Embora a plantas para a produção de HVO sejam mais caras e, portanto, demandem um nível maior de investimento, Erasmo ressalta que a tecnologia é uma oportunidade de desenvolver uma petroquímica verde. “É um upgrade do que estamos fazendo hoje”, opina.
Opeb
Para fortalecer a posição do Brasil no mercado global de biocombustíveis, Erasmo defende que o país deveria liderar a criação de um grupo internacional inspirado na experiência da Organização dos Países Exportadores de Petróleo (Opep).
“Temos que liderar a formação da Organização dos Países Exportadores de Biocombustíveis (Opeb). O Brasil tem um potencial gigante, mas, se olharmos para a América Latina, ficamos ainda maiores para criar um grande bloco de biocombustíveis”, defende. “Com um bloco atuante, teríamos mais uma agenda estratégica mais forte e um desenvolvimento econômico maior, diferente de ter cada um trabalhando sozinho”, prossegue.

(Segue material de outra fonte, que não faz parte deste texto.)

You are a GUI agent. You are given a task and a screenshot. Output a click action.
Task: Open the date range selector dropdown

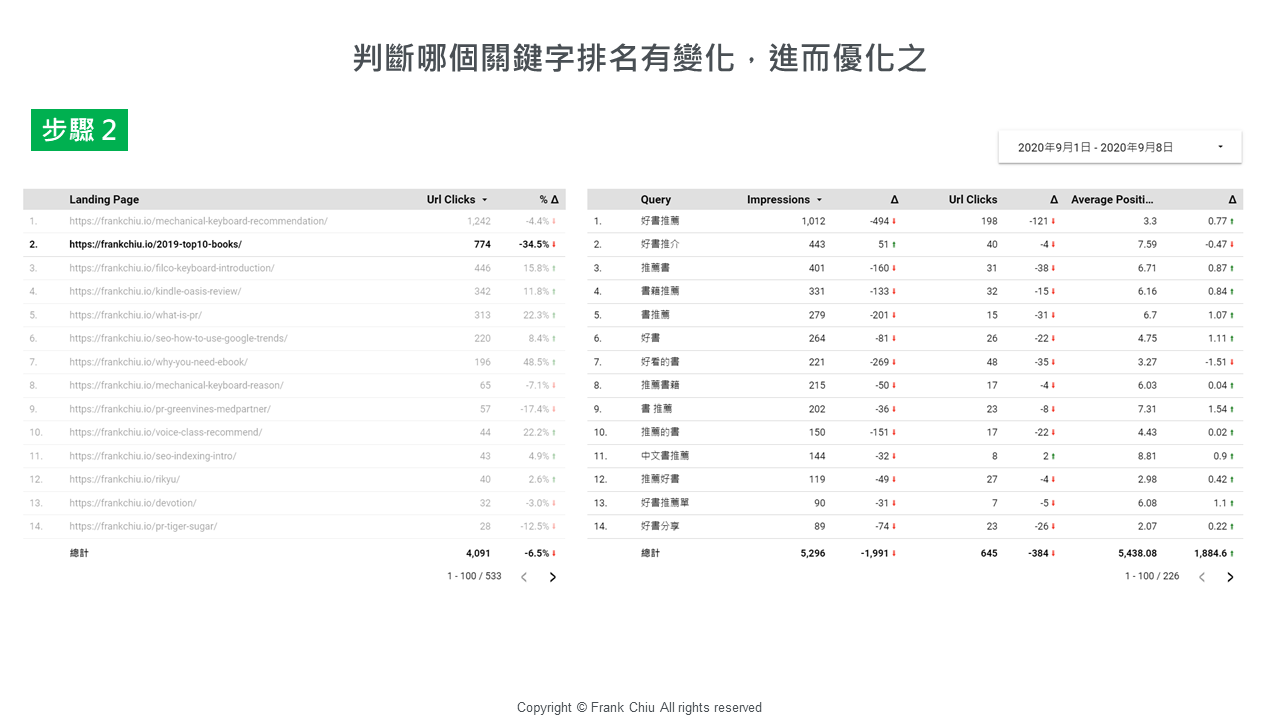(x=1119, y=146)
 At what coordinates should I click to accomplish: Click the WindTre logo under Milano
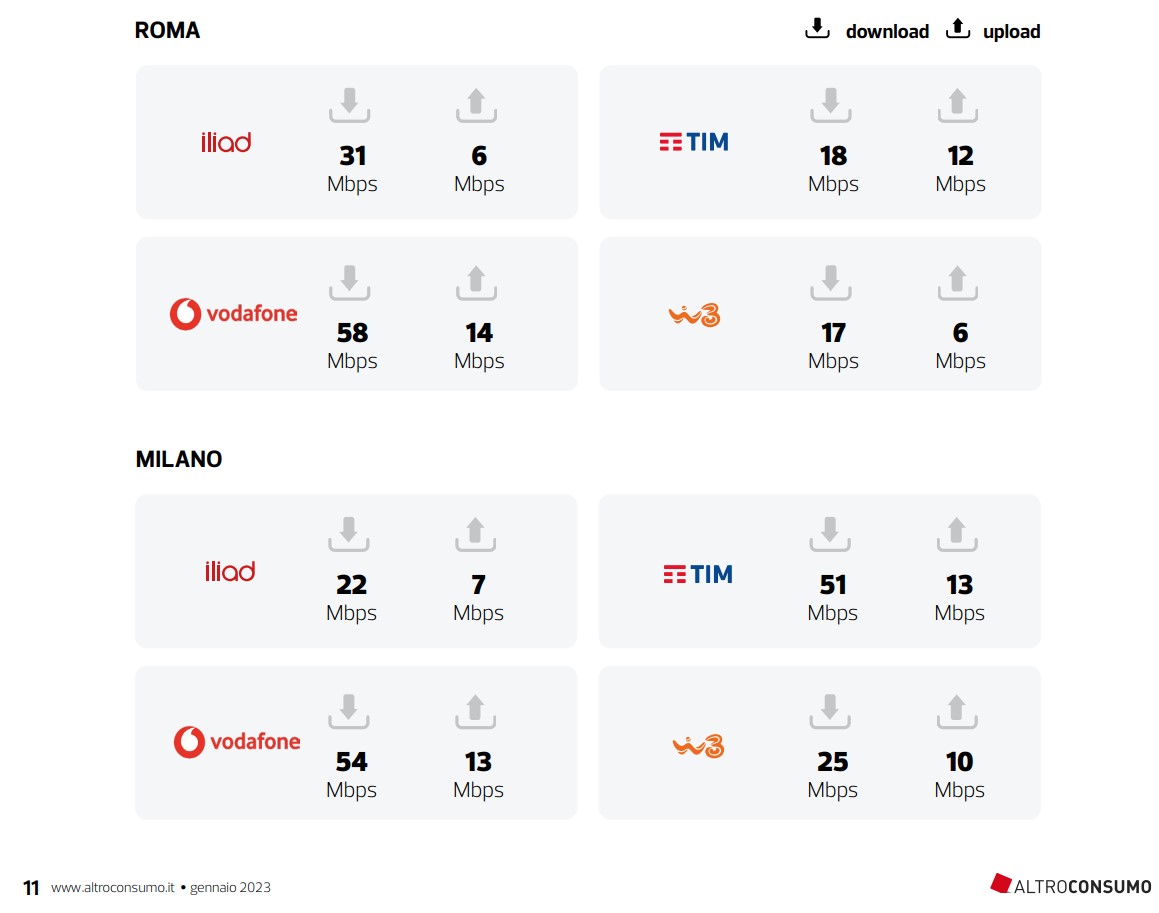(x=697, y=745)
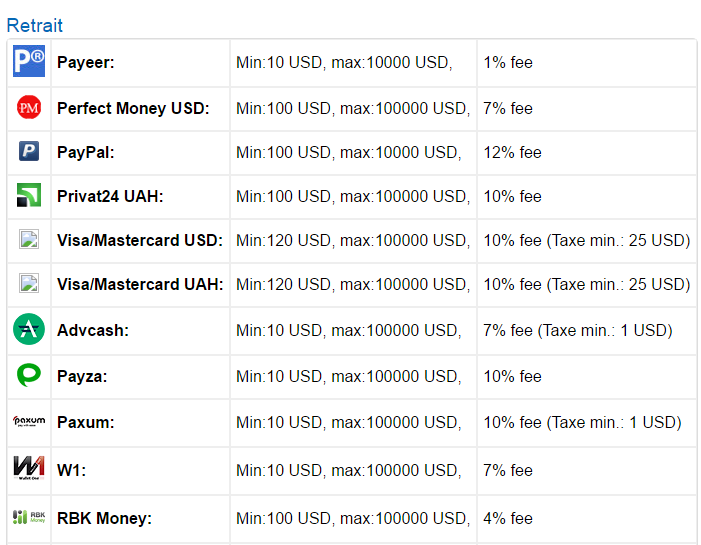Select the Visa/Mastercard USD label
The image size is (701, 545).
click(140, 241)
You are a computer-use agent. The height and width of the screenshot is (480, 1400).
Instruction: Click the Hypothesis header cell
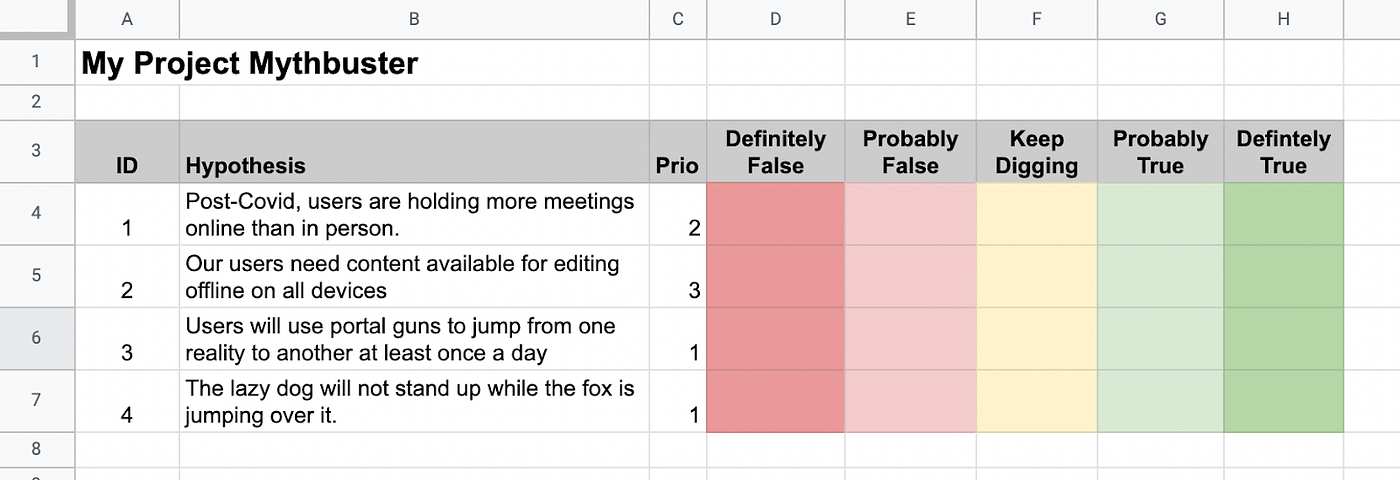414,152
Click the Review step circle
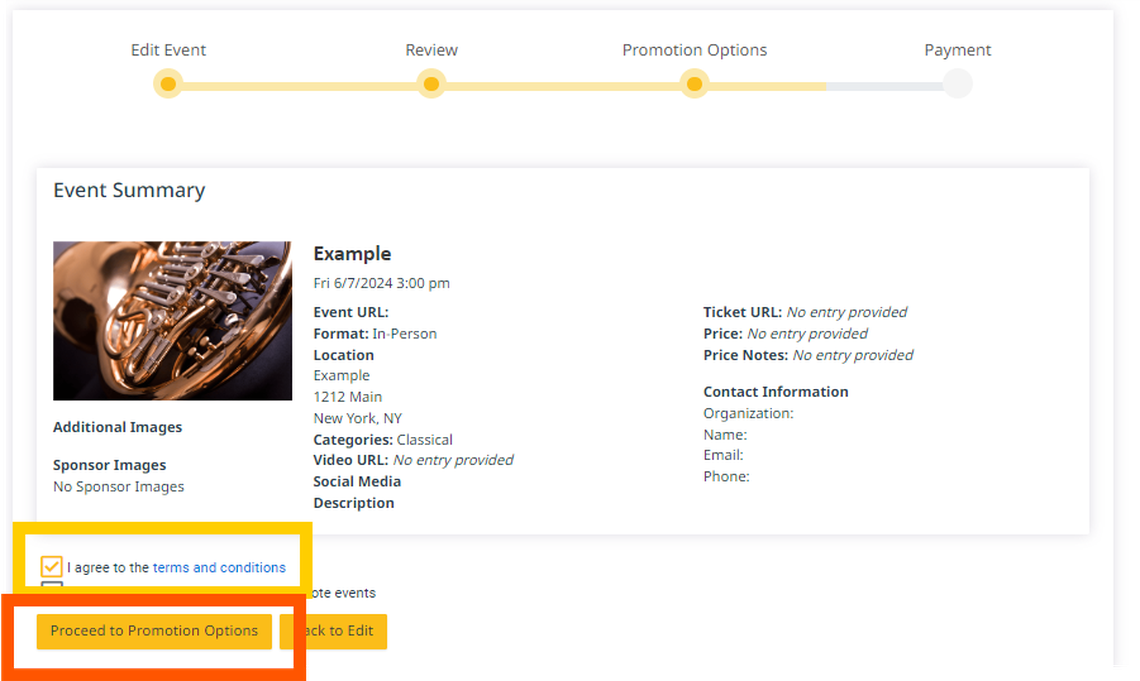 [x=431, y=84]
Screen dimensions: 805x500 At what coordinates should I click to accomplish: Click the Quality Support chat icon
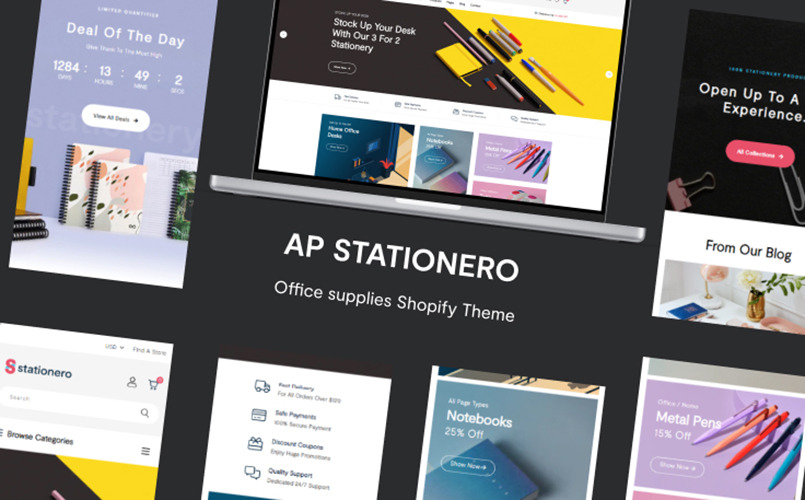coord(252,472)
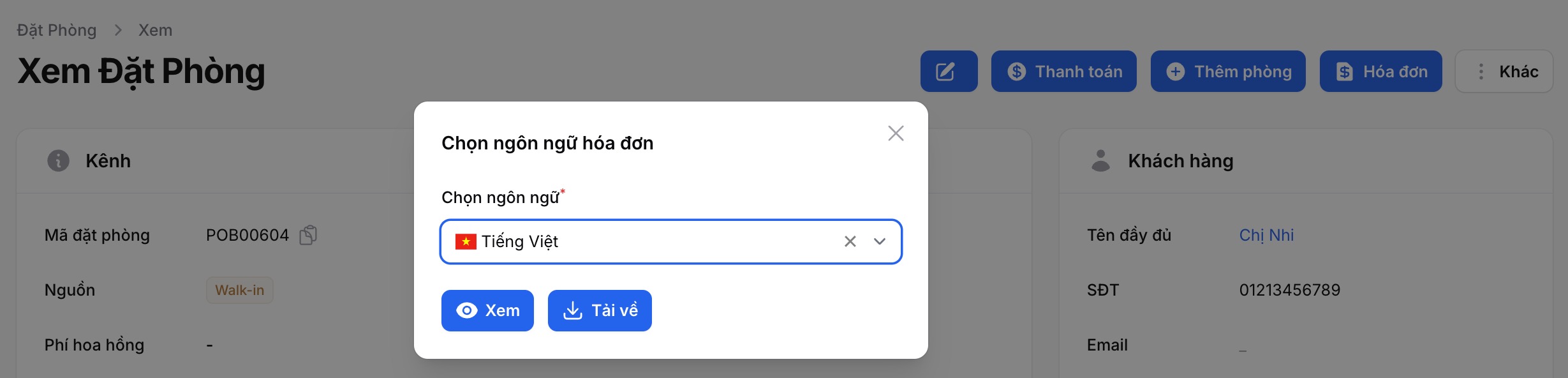The width and height of the screenshot is (1568, 378).
Task: Open customer link Chị Nhi
Action: 1266,235
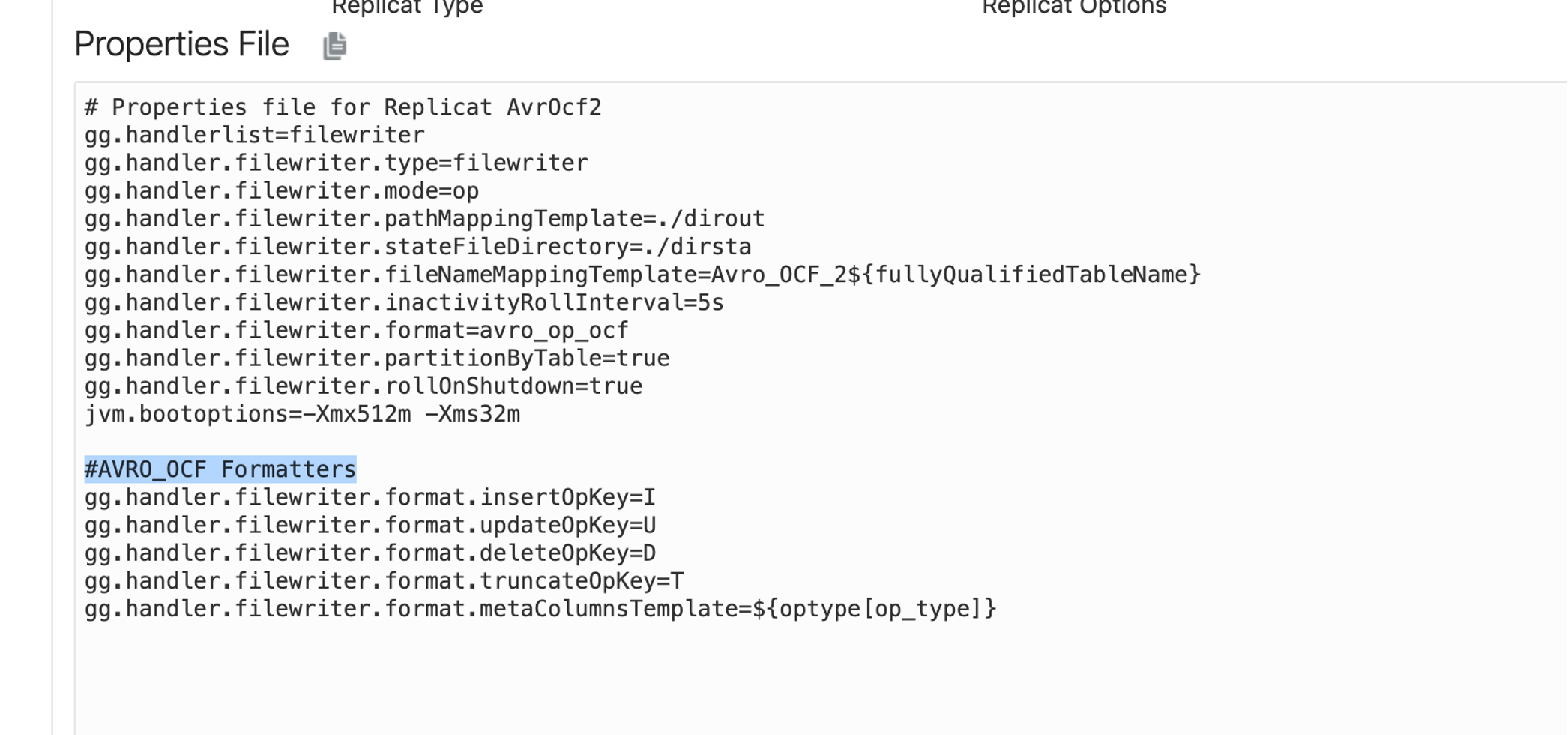Click the Replicat Options label
Screen dimensions: 1568x735
[1073, 8]
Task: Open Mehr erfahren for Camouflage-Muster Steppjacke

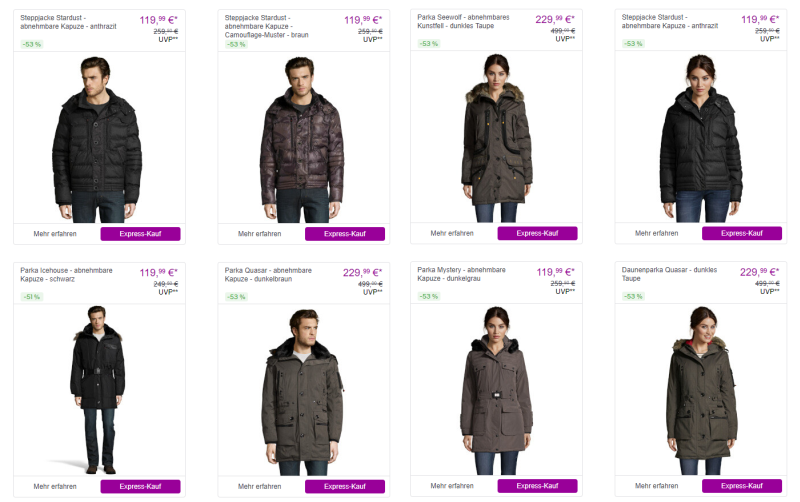Action: (x=260, y=233)
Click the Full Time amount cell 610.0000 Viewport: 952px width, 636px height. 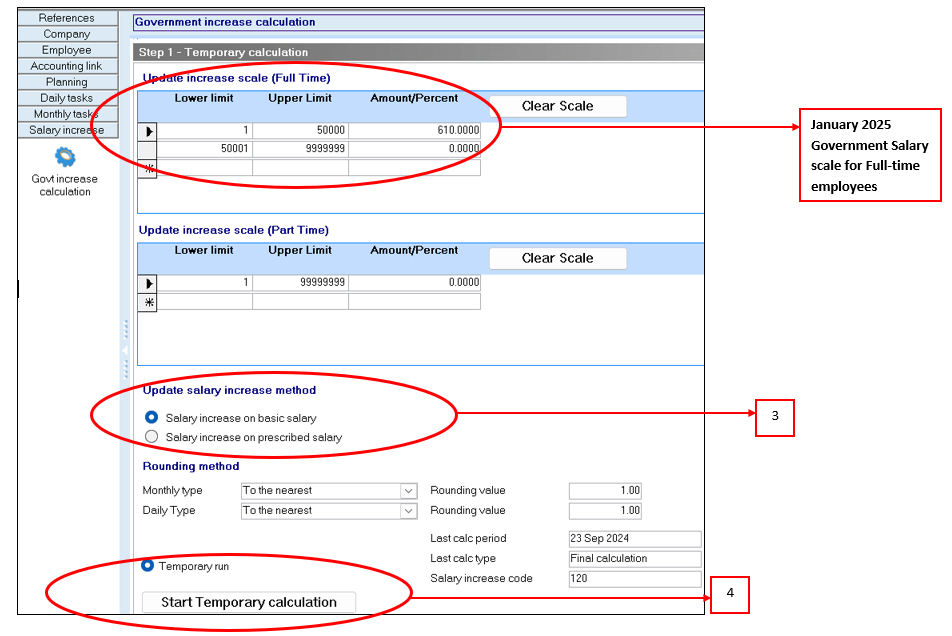tap(414, 131)
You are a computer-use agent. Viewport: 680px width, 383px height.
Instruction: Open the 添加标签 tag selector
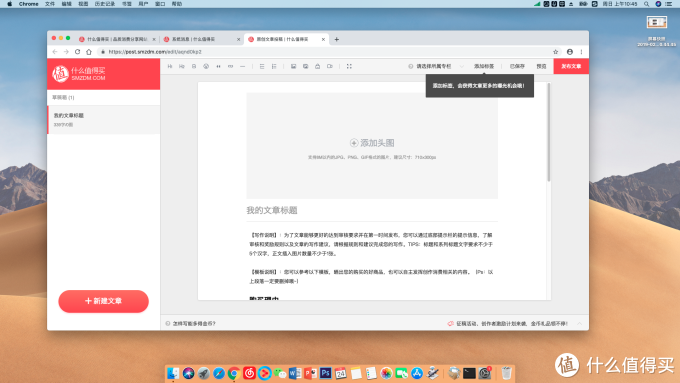coord(484,66)
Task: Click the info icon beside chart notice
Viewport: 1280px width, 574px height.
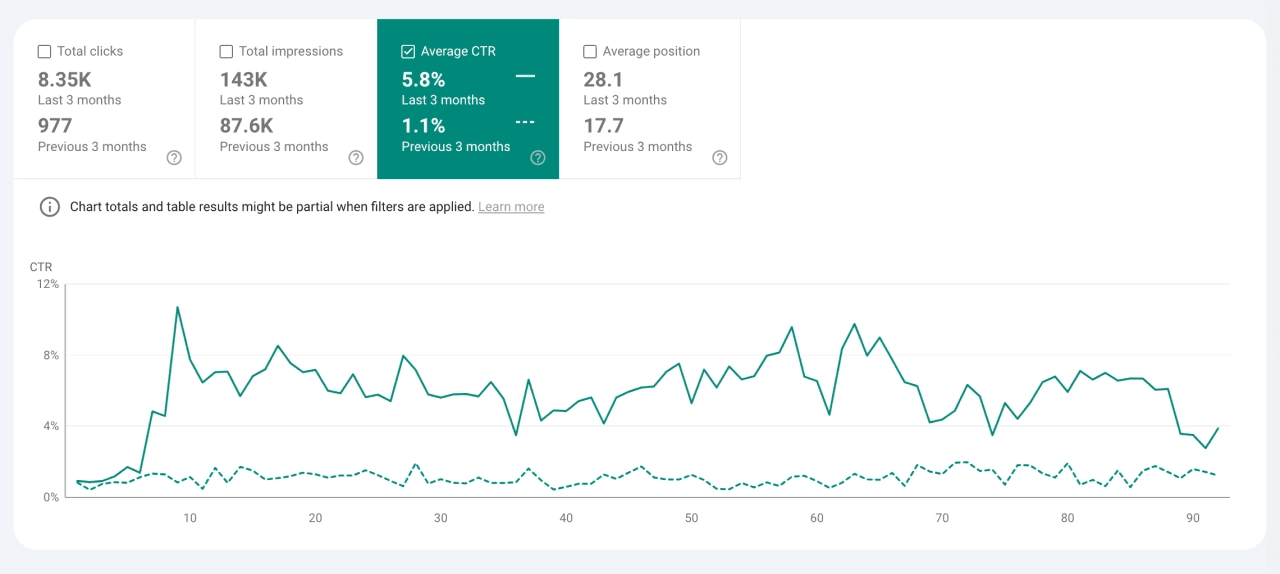Action: [x=49, y=207]
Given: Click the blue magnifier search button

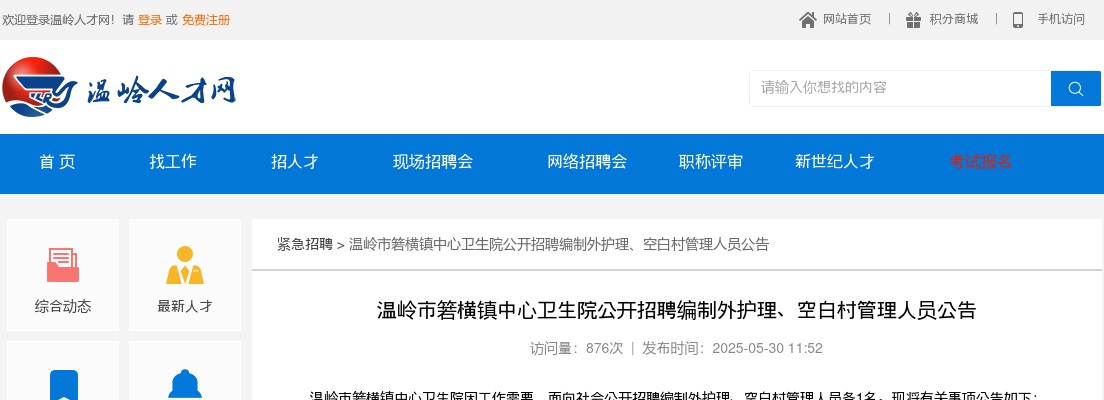Looking at the screenshot, I should 1076,89.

Esta seria, inclusive, uma agenda de segurança e soberania nacional uma vez que, sem o biodiesel, o Brasil estaria importando uma quantidade ainda maior de diesel fóssil. Além disso, os biocombustíveis são uma ferramenta importante para alavanca o desenvolvimento econômico no interior do país. “O petróleo é importante mas desenvolve a costa, [os biocombustíveis] ajudam a viabilizar a nossa vocação de produzir alimento e energia”, afirma acrescentando que, sem o biodiesel, a indústria nacional de esmagamento estaria sem saber o que fazer com todo o óleo de soja que produz.